Posted January. 12, 2006 03:01,   

Saturation coverage of this study in the media has even created a new phrase, “Mozart Effect.” A U.S. musician named Don Campbell, who has nothing to do with science, made a fortune by publishing two books titled “Mozart Effect,” and 10 edited Mozart music CDs.

Professor Rauscher claims that her study was wrongly interpreted. She said, “I didn’t say that listening to Mozart music necessarily make a person smarter. I just insisted that listening to Mozart music could temporarily and restrictively boost one’s spatial reasoning power.”

Campbell doesn’t care about the criticism from professor Rauscher and the scientific circle. Campbell noted, “I don’t think we can prove the Mozart Effect. Nobody knows how music affects a brain.”

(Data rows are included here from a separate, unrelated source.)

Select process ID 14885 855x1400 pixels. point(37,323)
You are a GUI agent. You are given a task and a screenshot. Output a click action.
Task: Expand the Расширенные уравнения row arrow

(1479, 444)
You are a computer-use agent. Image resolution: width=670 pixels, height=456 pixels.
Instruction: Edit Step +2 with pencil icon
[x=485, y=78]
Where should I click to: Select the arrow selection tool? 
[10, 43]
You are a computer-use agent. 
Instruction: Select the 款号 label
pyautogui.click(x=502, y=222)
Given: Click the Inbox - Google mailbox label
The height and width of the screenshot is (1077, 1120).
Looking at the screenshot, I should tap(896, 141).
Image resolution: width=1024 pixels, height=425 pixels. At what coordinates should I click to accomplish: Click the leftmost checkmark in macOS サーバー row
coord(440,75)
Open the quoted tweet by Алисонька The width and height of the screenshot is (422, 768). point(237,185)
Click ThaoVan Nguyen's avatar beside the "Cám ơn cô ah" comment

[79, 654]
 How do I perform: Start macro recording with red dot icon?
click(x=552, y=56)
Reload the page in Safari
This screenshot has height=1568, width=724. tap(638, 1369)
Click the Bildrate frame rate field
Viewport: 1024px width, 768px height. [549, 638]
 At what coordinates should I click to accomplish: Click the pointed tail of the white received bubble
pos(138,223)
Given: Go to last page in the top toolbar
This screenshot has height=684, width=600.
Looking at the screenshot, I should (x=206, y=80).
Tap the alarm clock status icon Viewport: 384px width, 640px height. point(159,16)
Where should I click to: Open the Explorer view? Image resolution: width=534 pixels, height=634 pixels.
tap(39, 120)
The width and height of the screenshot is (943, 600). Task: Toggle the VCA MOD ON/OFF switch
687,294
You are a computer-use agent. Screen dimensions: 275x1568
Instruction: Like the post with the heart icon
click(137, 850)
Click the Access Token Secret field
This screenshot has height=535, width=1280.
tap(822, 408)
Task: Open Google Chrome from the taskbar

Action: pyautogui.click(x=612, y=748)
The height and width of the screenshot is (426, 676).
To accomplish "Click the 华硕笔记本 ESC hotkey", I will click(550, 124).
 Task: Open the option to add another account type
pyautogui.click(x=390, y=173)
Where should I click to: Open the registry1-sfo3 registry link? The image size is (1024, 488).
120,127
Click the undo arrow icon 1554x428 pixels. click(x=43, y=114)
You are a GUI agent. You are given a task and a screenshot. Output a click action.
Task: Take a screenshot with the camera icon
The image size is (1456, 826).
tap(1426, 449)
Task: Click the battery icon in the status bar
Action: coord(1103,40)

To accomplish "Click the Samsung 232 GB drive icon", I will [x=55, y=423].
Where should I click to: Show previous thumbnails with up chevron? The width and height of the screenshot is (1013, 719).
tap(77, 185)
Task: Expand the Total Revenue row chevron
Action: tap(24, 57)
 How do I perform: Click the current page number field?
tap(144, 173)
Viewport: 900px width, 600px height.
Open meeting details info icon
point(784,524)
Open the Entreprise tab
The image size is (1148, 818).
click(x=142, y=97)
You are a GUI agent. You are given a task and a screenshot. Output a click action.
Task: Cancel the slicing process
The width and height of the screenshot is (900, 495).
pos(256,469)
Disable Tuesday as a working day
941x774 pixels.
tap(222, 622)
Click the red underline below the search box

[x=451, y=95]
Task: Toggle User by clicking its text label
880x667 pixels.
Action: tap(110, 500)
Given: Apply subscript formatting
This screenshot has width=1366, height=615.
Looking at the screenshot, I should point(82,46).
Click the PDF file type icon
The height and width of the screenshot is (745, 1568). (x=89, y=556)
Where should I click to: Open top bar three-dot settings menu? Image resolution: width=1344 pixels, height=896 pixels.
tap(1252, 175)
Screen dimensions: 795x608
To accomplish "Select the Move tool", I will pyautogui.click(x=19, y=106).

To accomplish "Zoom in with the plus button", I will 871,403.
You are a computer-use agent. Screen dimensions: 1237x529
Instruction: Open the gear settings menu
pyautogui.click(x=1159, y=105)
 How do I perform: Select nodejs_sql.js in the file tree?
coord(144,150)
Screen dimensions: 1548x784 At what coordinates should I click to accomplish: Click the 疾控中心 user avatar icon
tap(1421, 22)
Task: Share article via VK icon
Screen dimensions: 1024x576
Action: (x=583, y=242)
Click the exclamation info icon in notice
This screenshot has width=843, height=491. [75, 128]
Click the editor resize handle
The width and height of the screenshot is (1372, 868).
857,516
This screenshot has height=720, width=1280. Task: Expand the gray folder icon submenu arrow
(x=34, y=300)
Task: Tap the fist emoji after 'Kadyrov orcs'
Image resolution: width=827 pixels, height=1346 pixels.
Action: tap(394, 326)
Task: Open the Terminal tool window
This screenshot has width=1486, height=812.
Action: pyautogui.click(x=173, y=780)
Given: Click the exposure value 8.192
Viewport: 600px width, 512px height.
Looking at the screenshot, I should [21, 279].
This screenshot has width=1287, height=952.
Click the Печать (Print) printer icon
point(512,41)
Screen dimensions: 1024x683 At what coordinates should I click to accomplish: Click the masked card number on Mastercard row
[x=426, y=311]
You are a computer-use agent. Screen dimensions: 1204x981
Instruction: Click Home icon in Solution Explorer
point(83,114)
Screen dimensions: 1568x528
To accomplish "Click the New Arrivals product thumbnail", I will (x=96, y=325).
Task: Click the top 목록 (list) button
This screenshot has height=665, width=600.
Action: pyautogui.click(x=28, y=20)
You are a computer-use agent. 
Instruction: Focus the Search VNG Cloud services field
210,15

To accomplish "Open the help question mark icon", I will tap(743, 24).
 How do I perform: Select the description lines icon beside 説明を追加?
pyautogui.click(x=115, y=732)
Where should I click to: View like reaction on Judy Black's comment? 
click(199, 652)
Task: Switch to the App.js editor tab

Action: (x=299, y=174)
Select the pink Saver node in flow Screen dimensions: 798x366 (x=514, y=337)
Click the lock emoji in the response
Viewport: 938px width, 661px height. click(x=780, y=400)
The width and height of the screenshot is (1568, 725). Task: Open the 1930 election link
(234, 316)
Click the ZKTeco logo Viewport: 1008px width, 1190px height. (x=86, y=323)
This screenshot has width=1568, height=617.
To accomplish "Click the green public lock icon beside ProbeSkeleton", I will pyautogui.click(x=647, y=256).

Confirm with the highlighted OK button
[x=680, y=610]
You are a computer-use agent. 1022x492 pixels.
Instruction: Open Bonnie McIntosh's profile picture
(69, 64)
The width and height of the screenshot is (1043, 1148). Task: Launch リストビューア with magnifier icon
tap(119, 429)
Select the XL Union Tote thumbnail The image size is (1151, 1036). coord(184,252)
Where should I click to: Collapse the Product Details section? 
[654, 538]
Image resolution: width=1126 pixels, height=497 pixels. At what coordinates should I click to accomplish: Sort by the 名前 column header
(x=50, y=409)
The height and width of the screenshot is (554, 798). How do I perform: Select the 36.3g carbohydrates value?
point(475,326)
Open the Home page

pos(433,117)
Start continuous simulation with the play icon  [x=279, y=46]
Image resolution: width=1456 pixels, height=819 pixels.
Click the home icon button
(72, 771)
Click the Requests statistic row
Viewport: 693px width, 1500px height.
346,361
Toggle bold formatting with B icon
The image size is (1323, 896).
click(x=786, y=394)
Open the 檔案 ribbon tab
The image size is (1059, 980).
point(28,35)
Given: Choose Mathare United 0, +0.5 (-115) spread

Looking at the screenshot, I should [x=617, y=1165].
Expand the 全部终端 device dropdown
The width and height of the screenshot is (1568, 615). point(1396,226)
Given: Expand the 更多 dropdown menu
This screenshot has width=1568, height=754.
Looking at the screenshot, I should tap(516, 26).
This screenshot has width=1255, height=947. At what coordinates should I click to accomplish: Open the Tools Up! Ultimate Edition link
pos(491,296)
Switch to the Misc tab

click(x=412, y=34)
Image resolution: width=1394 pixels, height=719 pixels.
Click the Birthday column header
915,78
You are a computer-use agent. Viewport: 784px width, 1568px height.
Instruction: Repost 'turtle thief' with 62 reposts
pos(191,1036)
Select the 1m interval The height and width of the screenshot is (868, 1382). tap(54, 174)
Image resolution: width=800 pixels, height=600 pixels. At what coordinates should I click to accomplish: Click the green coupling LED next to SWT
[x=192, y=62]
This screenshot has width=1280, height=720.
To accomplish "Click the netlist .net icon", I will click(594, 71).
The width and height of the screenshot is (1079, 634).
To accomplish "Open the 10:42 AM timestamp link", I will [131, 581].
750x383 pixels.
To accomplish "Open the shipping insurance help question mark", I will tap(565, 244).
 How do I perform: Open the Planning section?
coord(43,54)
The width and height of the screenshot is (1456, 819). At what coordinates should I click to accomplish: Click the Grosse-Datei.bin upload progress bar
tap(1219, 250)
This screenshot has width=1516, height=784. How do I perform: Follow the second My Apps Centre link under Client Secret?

Why should it be the music of Mozart? What about music by Bach, Beethoven, or Chopin? Some even say that many kinds of music, from Hindu music to sound of the waves, have healing effects.

Gerard Mortier, a director of the Paris Opera, thinks that Mozart is not the only composer who provides calming effects on people. Mortier says that one could calm down by listening to Bach’s “Goldberg Variation,” and another could be peaceful by listening to "Tristan und Isolde” by Wagner.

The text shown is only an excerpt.